1.1. Introduction

All explanations and resources used in this lab give only a quick and not detailed overview. Please check the official documentation to get further details.

Core concepts

With the open source software Kubernetes, you get a platform to deploy your application in a container and operate it at the same time. Therefore, Kubernetes is also called a Container Platform, or the term Container-as-a-Service (CaaS) is used.

Depending on the configuration the term Platform-as-a-Service (PaaS) works as well.

Container engine

Kubernetes’ underlying container engine most often is Docker . There are other container engines that could be used with Kubernetes such as CRI-O .

Docker was originally created to help developers test their applications in their continuous integration environments. Nowadays, system admins also use it. CRI-O doesn’t exist as long as Docker does. It is a “lightweight container runtime for Kubernetes” and is fully OCI-compliant .

Overview

Kubernetes consists of control plane and worker (minion, compute) nodes.

Control plane and worker nodes

The control plane components are the API server, the scheduler and the controller manager. The API server itself represents the management interface. The scheduler and the controller manager decide how applications should be deployed on the cluster. Additionally, the state and configuration of the cluster itself are controlled in the control plane components.

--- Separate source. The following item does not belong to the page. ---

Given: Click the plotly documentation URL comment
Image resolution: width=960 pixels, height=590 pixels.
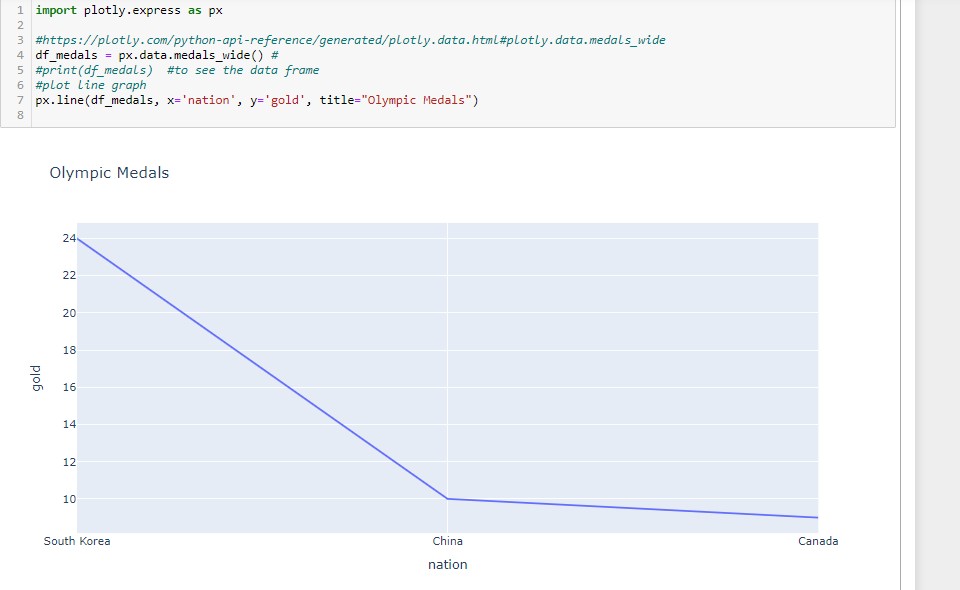Looking at the screenshot, I should click(350, 39).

Worker nodes are also known as compute nodes, application nodes or minions, and are responsible for running the container workload (applications). The control plane for the worker nodes is implemented in the control plane components. The hosts running these components were historically called masters.

Containers and images

The smallest entities in Kubernetes are Pods, which resemble your containerized application.

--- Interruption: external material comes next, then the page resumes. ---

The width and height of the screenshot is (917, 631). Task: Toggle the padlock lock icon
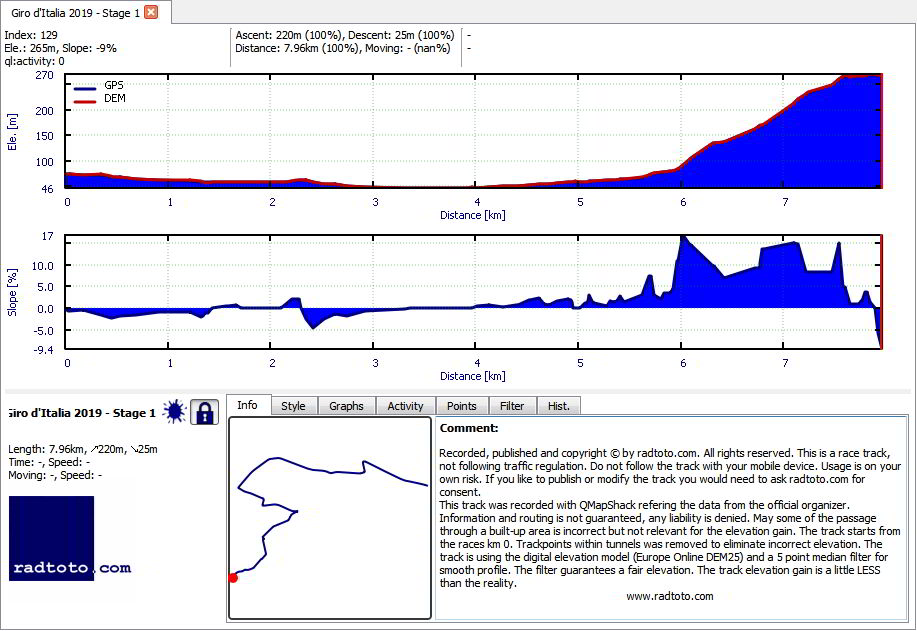tap(204, 412)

Using container virtualization, processes on a Linux system can be isolated up to a level where only the predefined resources are available. Several containers can run on the same system without “seeing” each other (files, process IDs, network). One container should contain one application (web server, database, cache, etc.). It should be at least one part of the application, e.g. when running a multi-service middleware. In a container itself any process can be started that runs natively on your operating system.

Containers are based on images. An image represents the file tree, which includes the binary, shared libraries and other files which are needed to run your application.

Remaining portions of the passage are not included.